In the second section of this essay,
I wish to focus on the system within which, in Scotland at least, most
contemporary art is shown, namely the public gallery. The implications
I draw could equally be applied to science's equivalent to these spaces,
i.e. the research department.
2. Towards a Stakeholding Arts
Community
"Mechanism stresses hierarchy. It
structures existence according to ever-descending units of analysis. Molecules
are more basic than neurones, atoms more basic than molecules. We structure
power and organisation in the same ladder of ascending and descending authority."
Danah Zohar & Ian Marshall The
Quantum Society
"Mechanical methods and models of
simple causal explanations are increasingly inapplicable as we advance
to such complex phenomena. In particular, the crucial phenomena determining
the formation of many highly complex structures of human interaction, i.e.
economic values or prices, cannot be interpreted by simple causal or 'nomothetic'
theories, but require explanation in terms of the joint effects of a larger
number of distinct elements than we can ever hope individually to observe
or manipulate."
Friedrich Hayek The Fatal Conceit
Public galleries are in a curious
position at the moment. Ostensibly they are publicly funded bodies whose
income is allocated by a quasi-governmental organisation, and who have
to unofficially compete for funding whilst officially keeping up the pretence
of autonomy. This means that all competition takes place well out of the
official channels: a cosy but none too dynamic situation. To further understand
the problems and implications of this a general overview from a neo-Keynsian
perspective proves illuminating. Firstly however, a word about nuthatches.
High in the Petite Kabyle Mountains
of northern Algeria, in pine forests that form the upper limit of the tree
zone, there lives a small and incredibly scarce bird: the Kabyle Nuthatch.
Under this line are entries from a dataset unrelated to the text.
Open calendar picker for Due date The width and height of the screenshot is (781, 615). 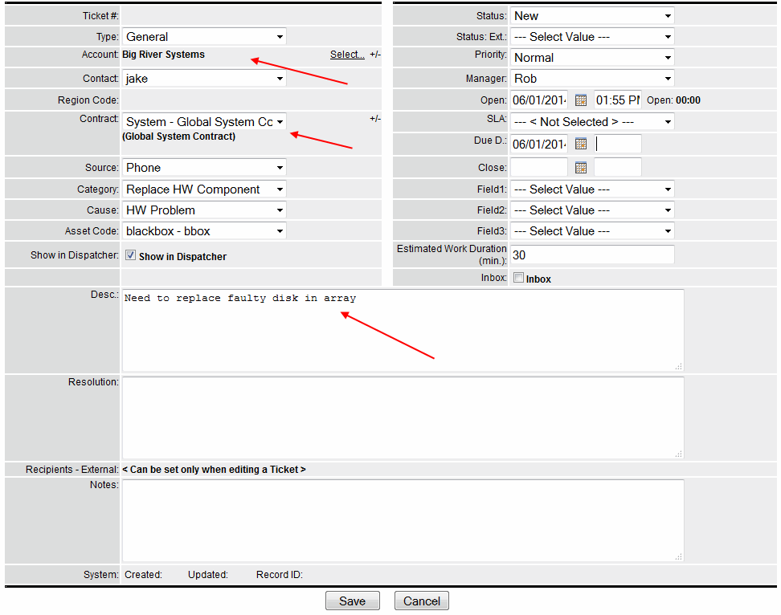tap(581, 145)
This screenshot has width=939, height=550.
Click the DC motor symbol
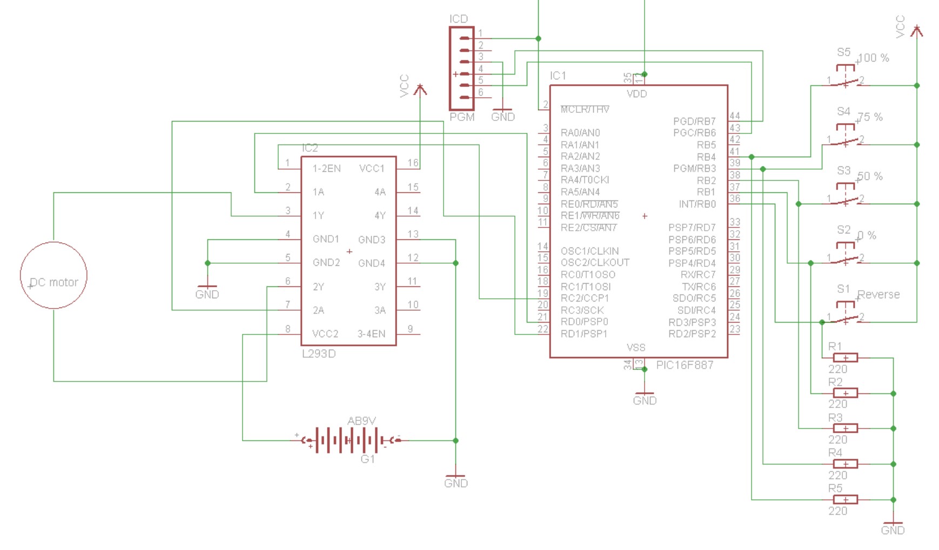tap(53, 276)
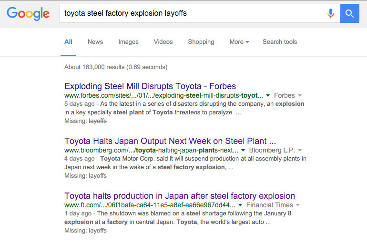Switch to the News tab
Image resolution: width=367 pixels, height=244 pixels.
(95, 42)
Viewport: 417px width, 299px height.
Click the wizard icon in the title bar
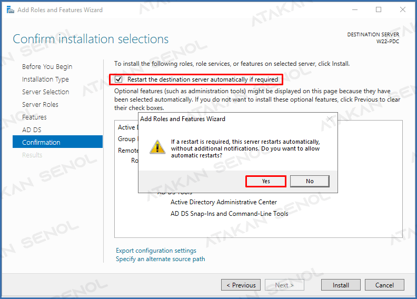(x=11, y=10)
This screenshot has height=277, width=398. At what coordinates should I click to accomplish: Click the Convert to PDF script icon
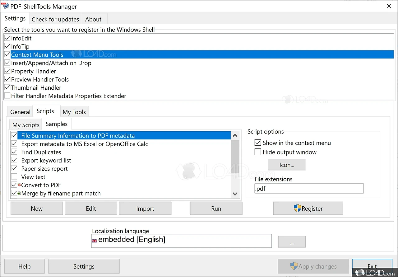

It was discovered in 1975 and is one of the rarer birds of the world. Taxonomically
it is very similar to the Corsican Nuthatch, varying only in the markings
of its cap. Both are examples of divergent evolution in closed gene systems.
Isolation is the key to their species status, it could also be the key
to their extinction in years hence. Isolates are constantly under threat
of extermination from environmental change. If gene pools are small, they
are also highly susceptible to genetic ossification, i.e. the entropic
propensity of any closed system: in this case a heterogeneous species.
Such a situation makes the "sufferer" far more likely to succumb to an
inherited disorder. Mutations of this sort multiply rapidly through a small
population. The effects can be devastating. In human group dynamics, whether
on a personal or economic level, factionalism can have just as destructively
an ossifying effect.
Economically, of course, factionalism
cuts two ways. In a competitive environment it can be beneficially motivational.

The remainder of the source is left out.